Las pymes elaboradoras de biodiesel salieron al cruce del proyecto impulsado por Patricia Bullrich porque consideran que detrás de la promesa de una mayor competencia en verdad esconde una transferencia del negocio a las grandes aceiteras y a las petroleras.
En el sector aseguran que la iniciativa para elevar el corte obligatorio de biodiesel del 7,5 al 10% tiene una trampa porque habilita a las petroleras a procesar aceite vegetal en sus propias refinerías, sin necesidad de comprar biodiesel a los productores independientes. Hasta ahora, se les prohibía a las refinerías de crudo meterse en el negocio de los biocombustibles para sostener las pymes.
En consecuencia, el proyecto termina reduciendo el mercado efectivo para los productores independientes y beneficia a los grupos que ya dominan la cadena agroindustrial.
"La ley se presenta como una desregulación, pero en realidad concentra el negocio", sostuvo Federico Martelli, el titular de CEPREB, la Cámara que nuclea a los productores pyme. El dirigente teme que el nuevo régimen obligue a cerrar persianas a 25 plantas radicadas en Santa Fe, Buenos Aires, Entre Ríos, La Pampa y San Luis.
Según sus estimaciones, unas 800 mil toneladas anuales que hoy producen esas empresas quedarían expuestas a la competencia de seis grandes compañías agroexportadoras y de las petroleras.
Las pymes argumentan que esa competencia es imposible porque las grandes aceiteras controlan toda la cadena productiva. Compran el poroto de soja, elaboran el aceite y fabrican el biodiesel. En cambio, las plantas regionales deben adquirir la materia prima a esas mismas empresas para luego competir por el mismo mercado.
Federico Martelli, titular CEPREB
Por eso rechazan uno de los argumentos centrales del proyecto, que plantea una apertura de la competencia. "No existe libre mercado cuando tu proveedor es al mismo tiempo tu competidor", resumió Martelli.
A la diferencia en el acceso a la materia prima se suman las asimetrías de escala: mientras las pymes fueron concebidas para producir hasta 50 mil toneladas por año, algunas plantas integradas multiplican varias veces esa capacidad.
La discusión expuso además una contradicción que las empresas buscan explotar durante el debate parlamentario. El mismo proyecto establece cupos diferenciados para proteger al bioetanol elaborado con caña de azúcar en el norte argentino frente a la competencia del bioetanol de maíz.
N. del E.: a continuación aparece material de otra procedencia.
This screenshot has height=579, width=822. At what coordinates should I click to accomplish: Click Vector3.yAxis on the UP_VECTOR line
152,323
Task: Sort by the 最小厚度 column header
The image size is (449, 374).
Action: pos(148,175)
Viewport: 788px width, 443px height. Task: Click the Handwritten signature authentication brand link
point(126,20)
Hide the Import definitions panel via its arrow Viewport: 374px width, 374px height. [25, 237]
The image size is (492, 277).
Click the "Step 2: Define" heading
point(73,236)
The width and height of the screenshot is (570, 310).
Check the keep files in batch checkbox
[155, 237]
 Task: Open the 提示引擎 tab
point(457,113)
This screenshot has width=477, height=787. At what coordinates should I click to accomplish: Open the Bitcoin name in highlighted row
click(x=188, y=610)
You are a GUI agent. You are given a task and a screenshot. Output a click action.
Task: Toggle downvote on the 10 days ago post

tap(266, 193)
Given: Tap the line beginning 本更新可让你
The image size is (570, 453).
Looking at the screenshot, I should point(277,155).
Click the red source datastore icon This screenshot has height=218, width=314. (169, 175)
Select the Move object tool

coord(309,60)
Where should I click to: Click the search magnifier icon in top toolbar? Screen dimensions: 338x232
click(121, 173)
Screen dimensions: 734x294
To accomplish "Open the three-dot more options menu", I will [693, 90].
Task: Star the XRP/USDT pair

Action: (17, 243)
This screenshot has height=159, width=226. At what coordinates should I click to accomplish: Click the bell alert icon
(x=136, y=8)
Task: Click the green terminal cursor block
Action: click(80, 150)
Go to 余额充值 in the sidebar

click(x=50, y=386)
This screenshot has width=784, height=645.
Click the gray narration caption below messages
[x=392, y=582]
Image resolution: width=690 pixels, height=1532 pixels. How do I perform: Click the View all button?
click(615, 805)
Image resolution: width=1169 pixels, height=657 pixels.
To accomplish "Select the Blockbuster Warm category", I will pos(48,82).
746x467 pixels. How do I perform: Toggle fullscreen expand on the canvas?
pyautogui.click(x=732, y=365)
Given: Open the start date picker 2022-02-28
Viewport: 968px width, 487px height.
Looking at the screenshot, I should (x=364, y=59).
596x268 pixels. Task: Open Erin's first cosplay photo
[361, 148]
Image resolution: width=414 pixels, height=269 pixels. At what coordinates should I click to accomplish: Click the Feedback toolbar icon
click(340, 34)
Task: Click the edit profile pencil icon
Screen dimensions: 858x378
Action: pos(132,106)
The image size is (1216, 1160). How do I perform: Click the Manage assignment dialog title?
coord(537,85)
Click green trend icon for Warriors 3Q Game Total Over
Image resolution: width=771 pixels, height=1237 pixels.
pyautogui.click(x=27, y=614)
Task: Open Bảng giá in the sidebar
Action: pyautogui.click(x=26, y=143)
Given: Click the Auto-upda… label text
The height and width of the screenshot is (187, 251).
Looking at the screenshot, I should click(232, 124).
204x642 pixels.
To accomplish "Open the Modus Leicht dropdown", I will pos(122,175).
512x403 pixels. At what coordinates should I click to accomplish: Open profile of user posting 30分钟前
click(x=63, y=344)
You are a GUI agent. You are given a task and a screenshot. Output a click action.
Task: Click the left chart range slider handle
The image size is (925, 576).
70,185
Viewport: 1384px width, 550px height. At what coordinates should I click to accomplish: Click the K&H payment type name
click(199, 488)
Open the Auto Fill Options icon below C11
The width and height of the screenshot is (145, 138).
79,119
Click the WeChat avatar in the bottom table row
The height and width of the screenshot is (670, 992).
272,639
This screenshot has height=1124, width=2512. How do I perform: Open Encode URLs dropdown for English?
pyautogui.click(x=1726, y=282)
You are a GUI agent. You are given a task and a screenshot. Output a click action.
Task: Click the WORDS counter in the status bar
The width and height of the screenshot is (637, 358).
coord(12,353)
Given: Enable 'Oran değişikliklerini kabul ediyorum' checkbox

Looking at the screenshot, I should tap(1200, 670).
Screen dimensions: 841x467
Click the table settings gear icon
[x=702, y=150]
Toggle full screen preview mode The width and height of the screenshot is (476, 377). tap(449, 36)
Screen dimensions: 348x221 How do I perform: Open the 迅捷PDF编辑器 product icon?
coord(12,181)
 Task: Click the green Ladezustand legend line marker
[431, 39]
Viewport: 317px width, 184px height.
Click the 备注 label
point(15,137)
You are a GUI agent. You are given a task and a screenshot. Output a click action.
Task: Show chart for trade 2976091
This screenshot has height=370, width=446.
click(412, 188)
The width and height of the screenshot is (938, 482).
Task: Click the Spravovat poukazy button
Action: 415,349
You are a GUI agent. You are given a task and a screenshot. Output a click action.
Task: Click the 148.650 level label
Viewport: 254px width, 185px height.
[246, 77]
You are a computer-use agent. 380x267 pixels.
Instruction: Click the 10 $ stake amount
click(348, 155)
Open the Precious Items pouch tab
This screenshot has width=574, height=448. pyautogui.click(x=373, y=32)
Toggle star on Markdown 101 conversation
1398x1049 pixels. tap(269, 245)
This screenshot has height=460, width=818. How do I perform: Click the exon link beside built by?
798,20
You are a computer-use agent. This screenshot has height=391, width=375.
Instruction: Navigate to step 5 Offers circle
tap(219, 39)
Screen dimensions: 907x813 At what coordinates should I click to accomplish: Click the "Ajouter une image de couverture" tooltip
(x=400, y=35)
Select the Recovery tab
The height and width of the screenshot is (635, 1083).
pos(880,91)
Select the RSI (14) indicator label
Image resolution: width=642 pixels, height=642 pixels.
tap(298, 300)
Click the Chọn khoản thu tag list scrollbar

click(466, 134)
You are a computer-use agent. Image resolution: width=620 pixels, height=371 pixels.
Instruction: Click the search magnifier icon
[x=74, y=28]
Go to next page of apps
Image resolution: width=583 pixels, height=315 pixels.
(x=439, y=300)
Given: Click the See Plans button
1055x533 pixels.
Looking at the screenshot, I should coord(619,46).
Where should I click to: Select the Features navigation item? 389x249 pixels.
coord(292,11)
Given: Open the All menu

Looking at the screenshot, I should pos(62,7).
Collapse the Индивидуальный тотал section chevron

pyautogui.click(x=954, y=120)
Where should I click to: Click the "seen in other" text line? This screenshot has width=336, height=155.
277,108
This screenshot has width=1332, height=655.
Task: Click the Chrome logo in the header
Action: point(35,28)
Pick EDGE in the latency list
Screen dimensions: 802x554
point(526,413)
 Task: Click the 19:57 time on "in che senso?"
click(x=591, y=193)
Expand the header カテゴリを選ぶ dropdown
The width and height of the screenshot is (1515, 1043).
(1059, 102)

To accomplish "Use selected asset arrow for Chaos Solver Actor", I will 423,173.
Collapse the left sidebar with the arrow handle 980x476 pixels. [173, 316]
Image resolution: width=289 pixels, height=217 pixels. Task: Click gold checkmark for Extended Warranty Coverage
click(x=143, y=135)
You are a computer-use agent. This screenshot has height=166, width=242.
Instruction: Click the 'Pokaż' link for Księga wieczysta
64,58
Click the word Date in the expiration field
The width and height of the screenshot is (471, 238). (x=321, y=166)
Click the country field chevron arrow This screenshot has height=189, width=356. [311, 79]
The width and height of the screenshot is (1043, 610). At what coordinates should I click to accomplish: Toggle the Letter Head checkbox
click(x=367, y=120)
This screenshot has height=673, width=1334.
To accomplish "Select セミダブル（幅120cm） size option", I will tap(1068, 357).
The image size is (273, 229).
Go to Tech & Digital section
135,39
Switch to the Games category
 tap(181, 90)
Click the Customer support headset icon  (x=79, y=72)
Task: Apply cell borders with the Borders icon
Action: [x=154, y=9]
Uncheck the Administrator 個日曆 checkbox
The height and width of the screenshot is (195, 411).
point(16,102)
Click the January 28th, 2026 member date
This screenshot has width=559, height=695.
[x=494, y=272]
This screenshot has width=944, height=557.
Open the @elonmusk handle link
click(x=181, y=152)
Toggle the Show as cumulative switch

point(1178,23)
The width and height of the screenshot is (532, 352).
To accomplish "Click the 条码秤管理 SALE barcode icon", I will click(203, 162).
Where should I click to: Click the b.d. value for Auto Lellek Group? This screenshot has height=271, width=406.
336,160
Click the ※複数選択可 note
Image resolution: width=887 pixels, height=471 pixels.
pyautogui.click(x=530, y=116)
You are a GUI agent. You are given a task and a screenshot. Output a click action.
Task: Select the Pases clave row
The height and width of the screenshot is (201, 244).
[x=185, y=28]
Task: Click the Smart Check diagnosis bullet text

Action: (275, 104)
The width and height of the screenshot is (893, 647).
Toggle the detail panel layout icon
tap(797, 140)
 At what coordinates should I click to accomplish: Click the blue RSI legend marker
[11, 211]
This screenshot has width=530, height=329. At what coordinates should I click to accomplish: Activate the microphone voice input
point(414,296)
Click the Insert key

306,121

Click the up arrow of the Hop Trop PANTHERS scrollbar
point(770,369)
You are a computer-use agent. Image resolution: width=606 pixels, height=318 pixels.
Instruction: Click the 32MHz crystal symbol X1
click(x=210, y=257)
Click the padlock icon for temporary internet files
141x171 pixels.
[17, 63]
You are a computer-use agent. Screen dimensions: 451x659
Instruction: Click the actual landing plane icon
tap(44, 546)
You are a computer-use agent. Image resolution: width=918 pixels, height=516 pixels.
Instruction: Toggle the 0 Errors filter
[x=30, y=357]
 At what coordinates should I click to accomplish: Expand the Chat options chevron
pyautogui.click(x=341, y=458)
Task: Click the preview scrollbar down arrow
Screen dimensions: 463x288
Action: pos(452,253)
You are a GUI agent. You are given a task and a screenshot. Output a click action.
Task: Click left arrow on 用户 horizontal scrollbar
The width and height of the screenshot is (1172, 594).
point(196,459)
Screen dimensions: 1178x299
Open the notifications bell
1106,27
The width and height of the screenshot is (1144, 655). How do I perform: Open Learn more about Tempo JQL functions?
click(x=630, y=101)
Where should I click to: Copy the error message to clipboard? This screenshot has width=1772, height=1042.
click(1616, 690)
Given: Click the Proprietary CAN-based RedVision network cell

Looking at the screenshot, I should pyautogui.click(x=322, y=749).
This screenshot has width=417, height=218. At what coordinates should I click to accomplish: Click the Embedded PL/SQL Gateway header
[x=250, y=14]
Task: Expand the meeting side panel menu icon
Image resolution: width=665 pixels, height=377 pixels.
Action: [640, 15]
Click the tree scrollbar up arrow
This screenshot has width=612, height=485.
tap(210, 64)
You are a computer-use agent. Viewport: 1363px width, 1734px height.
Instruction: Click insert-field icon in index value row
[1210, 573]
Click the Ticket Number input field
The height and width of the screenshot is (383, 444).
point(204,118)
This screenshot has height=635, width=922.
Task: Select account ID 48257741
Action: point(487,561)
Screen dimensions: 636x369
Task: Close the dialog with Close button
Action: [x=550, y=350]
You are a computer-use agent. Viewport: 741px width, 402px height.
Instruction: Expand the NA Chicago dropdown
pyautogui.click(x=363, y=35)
Las pymes se preguntan por qué ese criterio federal sirve para sostener a los ingenios azucareros, pero no para preservar a los productores regionales de biodiesel.
De hecho, la principal propuesta alternativa del sector es replicar ese esquema. Reclaman elevar el corte obligatorio al 15 por ciento y dividirlo entre grandes aceiteras y pymes regionales.
También exigen que el coprocesamiento pueda realizarse libremente, pero fuera del cupo obligatorio que abastecen los elaboradores de biodiesel.